大戦中に能力のある科学者や技術者は比較的平穏な国に亡命しました。
そのように「いざという時に逃げられる力」を培っておくことこそが"個人の平和"にとっては必要なんだと思います。危機を察知して回避する力、被害を受けても最小限で留めて立て直す力、それでも駄目だったら心機一転全てをやり直せるだけの力、それらはおいそれと手に入れられるものでは有りませんが最も暴力を生まない力でしょう。
そして余裕があるならば「逃がす手伝い」をすることこそ個人が出来る僅かな平和への貢献だと思ってます。

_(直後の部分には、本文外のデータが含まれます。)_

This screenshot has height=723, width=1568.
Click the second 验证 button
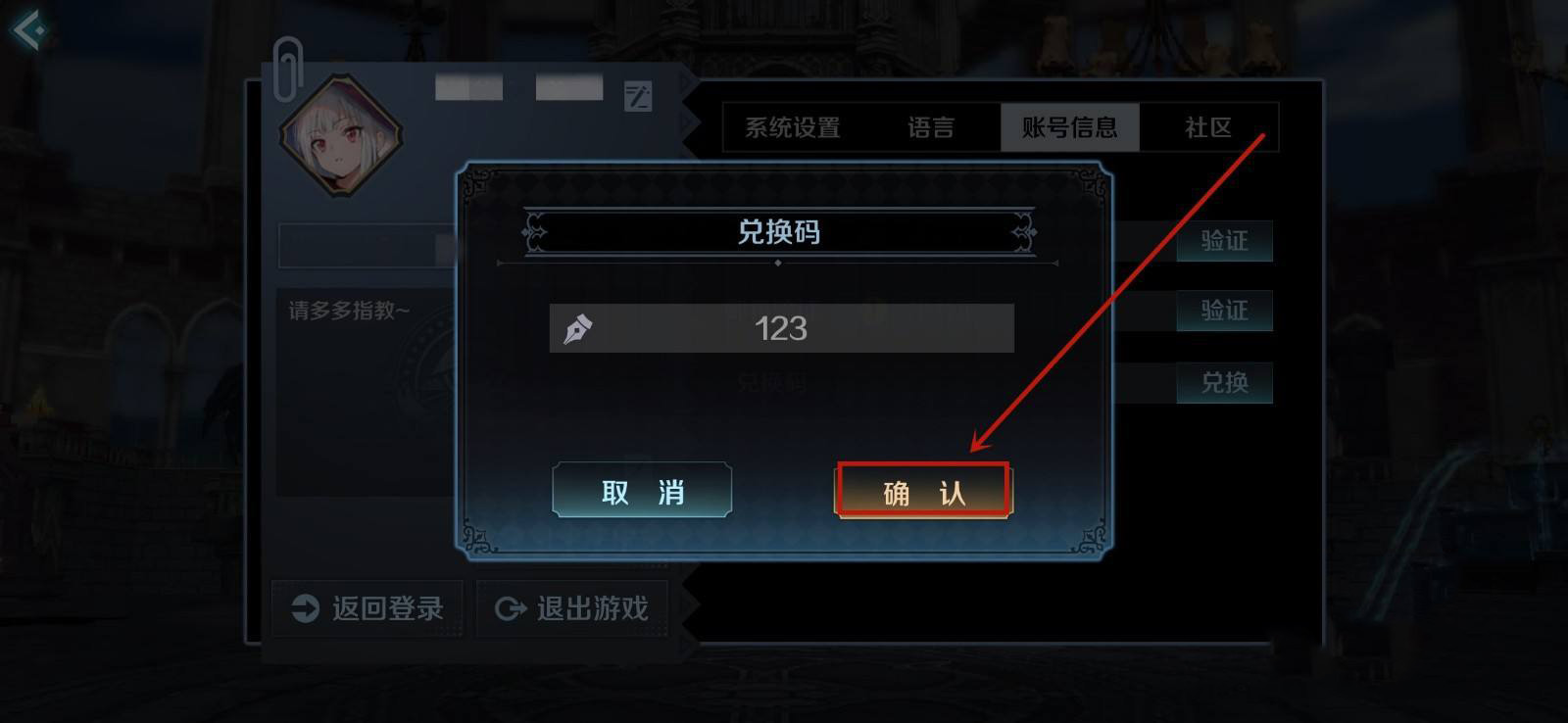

「相手を許しなさい」「なんで反撃しないんだ」という言葉より、そんな考えを必要としない場所へ連れて行ってあげることこそが虐げられた人にとって必要なことでしょう。僕はシンドラー杉原千畝氏こそ平和を体現した人物だと思っています。

世界平和とは別な話

ただこれは個人や極小さな集団の話であって民族や国家同士のような大きな闘争の解決は個人の思想や理念ではどうにもならないと思います。こればっかりは「他者を貶めなくても充足出来るリソースを平等に分け与えるという夢のような技術」が生まれない限り無理だと思います。
人の意思はそれほど脆弱です。
世界平和は議論するだけ無駄です。そんなことしてる暇があったら技術者になった方がいいです。